In a strongly worded dissent, Justice Sonia Sotomayor, joined by Justices Anthony Kennedy and Samuel Alito, wrote that the Court’s interpretation “gives § 1514A a stunning reach” and “transforms” the anti-retaliation provision into a “sweeping source of litigation that Congress could not have intended.” Under the majority’s interpretation, SOX regulates “employment relationships between individuals and their nannies, housekeepers and caretakers, subjecting individual employers to litigation.” Justice Sotomayor illustrated her point by arguing that under the majority’s interpretation, a babysitter could bring suit against her employer alleging retaliation for informing the parents that their “teenage son may have participated in an Internet purchase fraud” if one of the parents worked for a public company, such as the local Walmart.

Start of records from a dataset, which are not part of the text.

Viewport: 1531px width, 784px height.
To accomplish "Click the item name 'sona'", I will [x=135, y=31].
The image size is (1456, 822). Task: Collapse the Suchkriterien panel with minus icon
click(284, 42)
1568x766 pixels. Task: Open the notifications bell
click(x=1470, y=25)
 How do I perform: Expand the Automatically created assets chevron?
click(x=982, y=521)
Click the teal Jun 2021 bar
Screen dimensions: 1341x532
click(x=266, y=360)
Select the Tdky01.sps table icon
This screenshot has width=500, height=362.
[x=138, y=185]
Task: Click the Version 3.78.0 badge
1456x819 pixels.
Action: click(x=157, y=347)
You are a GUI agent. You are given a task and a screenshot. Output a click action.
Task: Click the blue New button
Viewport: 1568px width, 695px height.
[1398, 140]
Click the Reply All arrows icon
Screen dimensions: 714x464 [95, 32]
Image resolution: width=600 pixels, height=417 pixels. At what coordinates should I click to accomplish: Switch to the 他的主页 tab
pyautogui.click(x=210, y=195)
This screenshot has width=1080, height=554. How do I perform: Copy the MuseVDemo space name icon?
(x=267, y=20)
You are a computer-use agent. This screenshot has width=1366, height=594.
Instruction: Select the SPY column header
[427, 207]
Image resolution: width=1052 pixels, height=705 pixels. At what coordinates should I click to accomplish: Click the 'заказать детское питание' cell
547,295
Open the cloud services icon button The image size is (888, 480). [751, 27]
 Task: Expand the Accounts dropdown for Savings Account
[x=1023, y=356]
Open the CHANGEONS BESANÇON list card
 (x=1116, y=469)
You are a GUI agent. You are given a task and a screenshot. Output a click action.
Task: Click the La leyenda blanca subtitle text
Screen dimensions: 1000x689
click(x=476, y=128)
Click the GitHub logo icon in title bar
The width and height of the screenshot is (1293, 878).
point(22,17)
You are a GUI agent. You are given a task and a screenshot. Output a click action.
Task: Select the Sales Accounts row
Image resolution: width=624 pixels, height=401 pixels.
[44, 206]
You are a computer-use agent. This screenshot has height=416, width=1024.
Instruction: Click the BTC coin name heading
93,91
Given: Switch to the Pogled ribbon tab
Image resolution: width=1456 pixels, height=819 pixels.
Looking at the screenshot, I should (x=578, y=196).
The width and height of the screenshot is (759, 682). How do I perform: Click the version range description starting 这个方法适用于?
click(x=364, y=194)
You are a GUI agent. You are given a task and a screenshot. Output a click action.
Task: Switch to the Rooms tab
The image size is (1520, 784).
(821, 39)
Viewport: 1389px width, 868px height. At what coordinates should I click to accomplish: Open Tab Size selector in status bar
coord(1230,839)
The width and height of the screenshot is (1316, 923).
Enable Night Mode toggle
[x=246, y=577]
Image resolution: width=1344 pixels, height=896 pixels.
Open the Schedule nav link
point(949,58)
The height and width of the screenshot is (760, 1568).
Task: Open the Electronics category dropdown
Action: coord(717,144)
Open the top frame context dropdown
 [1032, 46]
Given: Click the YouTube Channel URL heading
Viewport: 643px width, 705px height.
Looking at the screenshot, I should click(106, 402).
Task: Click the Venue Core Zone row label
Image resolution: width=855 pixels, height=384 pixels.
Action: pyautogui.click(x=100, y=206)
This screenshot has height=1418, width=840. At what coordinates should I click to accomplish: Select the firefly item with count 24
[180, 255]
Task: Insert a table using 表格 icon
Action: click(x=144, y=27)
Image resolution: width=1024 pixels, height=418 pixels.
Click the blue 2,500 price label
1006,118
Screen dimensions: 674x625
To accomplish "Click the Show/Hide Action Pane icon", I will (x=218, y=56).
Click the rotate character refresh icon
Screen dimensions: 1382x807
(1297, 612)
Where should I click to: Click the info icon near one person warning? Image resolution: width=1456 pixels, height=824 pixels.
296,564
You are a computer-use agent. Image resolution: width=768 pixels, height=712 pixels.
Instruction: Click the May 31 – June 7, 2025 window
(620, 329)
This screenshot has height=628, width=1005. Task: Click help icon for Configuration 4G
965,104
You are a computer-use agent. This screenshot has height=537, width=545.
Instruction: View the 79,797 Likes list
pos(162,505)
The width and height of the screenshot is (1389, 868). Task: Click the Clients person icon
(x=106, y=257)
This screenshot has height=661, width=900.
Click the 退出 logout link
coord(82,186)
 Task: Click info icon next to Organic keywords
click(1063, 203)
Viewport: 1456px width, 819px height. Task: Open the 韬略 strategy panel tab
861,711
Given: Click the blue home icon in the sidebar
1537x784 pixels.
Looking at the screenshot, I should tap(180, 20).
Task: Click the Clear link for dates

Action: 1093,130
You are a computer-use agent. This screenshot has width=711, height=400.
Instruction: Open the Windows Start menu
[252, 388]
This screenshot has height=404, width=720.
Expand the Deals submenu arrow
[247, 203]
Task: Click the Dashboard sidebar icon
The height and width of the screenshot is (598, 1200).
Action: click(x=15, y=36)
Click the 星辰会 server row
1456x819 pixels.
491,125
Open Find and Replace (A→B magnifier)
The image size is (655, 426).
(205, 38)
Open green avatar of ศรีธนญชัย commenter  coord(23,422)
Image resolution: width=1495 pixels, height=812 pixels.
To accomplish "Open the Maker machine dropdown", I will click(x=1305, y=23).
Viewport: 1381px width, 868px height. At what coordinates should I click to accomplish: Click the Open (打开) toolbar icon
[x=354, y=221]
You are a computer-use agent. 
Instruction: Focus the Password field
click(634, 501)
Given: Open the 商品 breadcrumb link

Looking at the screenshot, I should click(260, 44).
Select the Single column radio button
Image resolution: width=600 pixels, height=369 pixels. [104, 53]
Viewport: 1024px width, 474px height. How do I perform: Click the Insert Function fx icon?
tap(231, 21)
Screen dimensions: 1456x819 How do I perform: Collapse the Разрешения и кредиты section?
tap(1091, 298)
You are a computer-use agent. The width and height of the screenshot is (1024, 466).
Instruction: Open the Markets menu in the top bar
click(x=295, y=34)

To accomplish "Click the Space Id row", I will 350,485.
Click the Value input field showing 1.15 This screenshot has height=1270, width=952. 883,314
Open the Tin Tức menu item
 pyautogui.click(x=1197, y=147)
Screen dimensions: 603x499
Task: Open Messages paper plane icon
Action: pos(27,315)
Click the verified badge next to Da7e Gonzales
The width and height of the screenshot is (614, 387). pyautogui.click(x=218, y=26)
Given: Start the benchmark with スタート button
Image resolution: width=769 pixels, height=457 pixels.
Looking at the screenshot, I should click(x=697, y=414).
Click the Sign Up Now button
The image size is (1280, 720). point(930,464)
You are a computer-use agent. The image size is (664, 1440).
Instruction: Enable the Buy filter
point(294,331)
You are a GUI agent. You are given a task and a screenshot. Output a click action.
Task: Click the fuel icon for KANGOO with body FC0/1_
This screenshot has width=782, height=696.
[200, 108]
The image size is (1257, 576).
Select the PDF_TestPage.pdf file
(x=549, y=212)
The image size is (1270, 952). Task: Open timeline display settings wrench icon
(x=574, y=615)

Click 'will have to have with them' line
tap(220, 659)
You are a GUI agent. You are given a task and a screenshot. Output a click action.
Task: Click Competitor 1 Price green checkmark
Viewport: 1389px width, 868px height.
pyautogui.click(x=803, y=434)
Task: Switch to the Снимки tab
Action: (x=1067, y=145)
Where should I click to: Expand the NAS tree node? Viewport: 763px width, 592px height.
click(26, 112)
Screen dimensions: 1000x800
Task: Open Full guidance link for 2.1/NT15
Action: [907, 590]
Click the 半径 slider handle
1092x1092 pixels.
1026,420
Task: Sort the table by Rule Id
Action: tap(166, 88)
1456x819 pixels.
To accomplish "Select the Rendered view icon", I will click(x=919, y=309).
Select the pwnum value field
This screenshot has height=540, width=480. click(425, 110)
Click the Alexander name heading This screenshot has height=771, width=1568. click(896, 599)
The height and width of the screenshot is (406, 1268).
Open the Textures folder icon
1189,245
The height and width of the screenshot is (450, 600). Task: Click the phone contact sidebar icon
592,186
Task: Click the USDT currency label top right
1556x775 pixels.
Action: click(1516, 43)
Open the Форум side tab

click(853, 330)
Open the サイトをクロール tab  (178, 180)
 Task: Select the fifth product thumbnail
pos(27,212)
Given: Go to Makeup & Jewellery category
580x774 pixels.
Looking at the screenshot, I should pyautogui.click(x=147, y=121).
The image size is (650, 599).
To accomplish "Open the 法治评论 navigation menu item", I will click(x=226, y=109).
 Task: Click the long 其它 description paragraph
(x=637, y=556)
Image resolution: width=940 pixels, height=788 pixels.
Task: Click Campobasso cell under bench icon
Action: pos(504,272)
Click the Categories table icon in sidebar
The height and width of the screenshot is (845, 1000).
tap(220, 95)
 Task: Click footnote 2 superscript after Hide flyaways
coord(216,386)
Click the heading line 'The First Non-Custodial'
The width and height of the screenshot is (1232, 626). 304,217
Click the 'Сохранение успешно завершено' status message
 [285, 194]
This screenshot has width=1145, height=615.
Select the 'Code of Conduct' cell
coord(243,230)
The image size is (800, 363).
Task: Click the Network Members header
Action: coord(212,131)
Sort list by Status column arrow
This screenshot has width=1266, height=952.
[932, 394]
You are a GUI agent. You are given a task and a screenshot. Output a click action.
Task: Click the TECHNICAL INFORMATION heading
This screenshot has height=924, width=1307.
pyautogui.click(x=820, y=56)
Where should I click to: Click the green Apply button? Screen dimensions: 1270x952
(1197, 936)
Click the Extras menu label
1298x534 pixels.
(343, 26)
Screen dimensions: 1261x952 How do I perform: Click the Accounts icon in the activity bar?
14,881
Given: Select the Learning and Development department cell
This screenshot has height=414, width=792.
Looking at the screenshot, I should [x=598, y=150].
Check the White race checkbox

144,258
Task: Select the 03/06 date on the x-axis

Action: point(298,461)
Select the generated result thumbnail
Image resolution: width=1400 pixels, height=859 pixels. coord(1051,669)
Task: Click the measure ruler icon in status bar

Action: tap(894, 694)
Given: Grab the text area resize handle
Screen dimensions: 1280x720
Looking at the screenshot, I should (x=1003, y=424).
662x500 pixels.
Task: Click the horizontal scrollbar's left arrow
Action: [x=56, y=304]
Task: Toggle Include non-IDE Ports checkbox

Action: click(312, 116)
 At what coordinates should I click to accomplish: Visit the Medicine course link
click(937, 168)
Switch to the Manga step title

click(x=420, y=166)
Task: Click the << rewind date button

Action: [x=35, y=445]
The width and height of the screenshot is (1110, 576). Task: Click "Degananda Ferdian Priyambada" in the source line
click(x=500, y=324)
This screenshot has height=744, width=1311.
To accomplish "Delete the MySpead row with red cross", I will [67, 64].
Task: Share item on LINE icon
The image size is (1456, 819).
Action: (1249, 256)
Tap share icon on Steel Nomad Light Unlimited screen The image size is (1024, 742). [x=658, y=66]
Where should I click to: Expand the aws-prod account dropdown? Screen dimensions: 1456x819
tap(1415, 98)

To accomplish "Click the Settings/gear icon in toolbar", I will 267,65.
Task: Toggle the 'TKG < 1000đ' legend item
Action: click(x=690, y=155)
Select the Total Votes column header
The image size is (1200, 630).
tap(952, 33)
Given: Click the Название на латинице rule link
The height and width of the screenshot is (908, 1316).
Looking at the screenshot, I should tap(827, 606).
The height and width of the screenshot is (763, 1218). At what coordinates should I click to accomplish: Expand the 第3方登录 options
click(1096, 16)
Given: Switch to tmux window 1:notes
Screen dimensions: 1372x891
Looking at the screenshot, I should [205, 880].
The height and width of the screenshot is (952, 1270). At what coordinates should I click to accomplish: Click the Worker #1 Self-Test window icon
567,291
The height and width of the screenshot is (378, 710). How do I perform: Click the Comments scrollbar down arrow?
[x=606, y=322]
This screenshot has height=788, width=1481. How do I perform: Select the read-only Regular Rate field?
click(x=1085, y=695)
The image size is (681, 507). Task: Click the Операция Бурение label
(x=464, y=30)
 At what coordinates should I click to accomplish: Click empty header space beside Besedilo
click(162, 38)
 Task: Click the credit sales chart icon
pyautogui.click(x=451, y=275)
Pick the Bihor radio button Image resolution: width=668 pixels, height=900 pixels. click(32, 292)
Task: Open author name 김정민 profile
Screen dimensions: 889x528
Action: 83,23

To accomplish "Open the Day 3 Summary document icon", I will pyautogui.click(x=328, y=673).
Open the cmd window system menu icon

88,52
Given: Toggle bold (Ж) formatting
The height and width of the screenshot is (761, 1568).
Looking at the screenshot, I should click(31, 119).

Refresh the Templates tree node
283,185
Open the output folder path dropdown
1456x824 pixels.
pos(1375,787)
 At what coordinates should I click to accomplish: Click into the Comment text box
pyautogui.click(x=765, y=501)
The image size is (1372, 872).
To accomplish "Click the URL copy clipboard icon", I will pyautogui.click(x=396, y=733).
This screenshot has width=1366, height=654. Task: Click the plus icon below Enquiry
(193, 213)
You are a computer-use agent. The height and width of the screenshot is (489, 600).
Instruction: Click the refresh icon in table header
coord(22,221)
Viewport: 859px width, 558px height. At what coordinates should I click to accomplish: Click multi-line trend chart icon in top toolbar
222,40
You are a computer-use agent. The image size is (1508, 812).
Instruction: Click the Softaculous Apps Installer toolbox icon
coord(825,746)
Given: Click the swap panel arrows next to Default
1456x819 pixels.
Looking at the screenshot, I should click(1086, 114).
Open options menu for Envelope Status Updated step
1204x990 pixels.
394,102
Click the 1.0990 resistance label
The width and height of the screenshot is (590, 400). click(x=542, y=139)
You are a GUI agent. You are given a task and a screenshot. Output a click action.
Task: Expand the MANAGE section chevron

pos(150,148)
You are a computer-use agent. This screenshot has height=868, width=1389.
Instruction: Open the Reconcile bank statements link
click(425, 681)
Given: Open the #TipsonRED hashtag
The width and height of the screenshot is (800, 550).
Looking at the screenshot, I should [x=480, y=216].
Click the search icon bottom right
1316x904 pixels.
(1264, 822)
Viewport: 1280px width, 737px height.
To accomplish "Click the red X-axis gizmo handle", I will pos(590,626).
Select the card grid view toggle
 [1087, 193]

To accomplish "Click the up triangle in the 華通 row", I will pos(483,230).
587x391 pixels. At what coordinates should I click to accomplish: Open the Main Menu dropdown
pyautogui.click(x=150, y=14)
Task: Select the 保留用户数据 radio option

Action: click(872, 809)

In responding to Justice Ginsberg’s reliance on legislative history, Justice Sotomayor aptly noted that SOX “as a whole evinces a clear focus on public companies,” pointing to the fact that SOX created enhanced disclosure obligations and audit committee requirements, all focused on public company accountability. In closing, Justice Sotomayor noted that “[t]he Court’s decision upsets the balance struck by Congress,” and suggested that Congress “respond to limit the far-reaching implications of the Court’s interpretation.”
IMPACT OF THE LAWSON DECISION
The Lawson decision is undoubtedly a victory for whistleblowers as it significantly expands the category of individuals that are covered by the protections of SOX’s anti- retaliation provision. The decision is significant because it makes clear that not only public companies, but also private employers that contract with public companies, are subject to SOX’s anti-retaliation provision. In light of the expansive scope of the Lawson decision, all employers – whether public companies or private entities – should be conscious of the importance of promoting and communicating a strong anti-retaliation culture within their firms. We recommend that public companies and private firms alike review their current whistleblower policies and procedures to ensure that whistleblower claims are handled in a timely and appropriate manner, and that employees raising those concerns are not subject to any employment actions or other treatment that could be deemed retaliatory. In addition, we advise that companies ensure that their employees are trained adequately in the relevant provisions of the internal whistleblower policies, as well as the role and impact of the SOX and Dodd-Frank whistleblower provisions.